*Task directions*
Using the data that follows, report how many lines include "Choose"; output no other text.
Extracted material Block Start
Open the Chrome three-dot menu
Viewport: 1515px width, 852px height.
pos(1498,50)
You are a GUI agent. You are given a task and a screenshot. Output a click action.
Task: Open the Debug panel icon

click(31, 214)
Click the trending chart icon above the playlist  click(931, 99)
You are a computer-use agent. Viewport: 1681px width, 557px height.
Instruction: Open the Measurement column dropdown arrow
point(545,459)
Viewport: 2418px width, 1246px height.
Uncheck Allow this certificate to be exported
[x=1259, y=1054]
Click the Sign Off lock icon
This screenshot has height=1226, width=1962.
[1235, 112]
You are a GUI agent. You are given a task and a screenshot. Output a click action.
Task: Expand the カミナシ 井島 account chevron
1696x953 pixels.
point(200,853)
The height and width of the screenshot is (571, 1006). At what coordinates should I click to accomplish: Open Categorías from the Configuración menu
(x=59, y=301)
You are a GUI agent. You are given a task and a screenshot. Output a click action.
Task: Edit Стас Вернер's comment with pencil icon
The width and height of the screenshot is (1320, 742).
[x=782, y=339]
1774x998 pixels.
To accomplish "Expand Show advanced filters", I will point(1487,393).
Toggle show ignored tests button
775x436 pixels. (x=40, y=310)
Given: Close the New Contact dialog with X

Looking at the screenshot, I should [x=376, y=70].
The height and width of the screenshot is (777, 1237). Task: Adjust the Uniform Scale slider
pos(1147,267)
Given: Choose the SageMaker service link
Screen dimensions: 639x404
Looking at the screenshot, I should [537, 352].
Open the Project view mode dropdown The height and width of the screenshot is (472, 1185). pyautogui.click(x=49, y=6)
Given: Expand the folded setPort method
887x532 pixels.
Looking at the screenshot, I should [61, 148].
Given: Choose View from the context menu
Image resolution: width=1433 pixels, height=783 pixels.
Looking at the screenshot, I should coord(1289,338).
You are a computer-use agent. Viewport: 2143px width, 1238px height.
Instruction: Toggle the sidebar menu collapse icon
Extracted material Block End
*Result*
2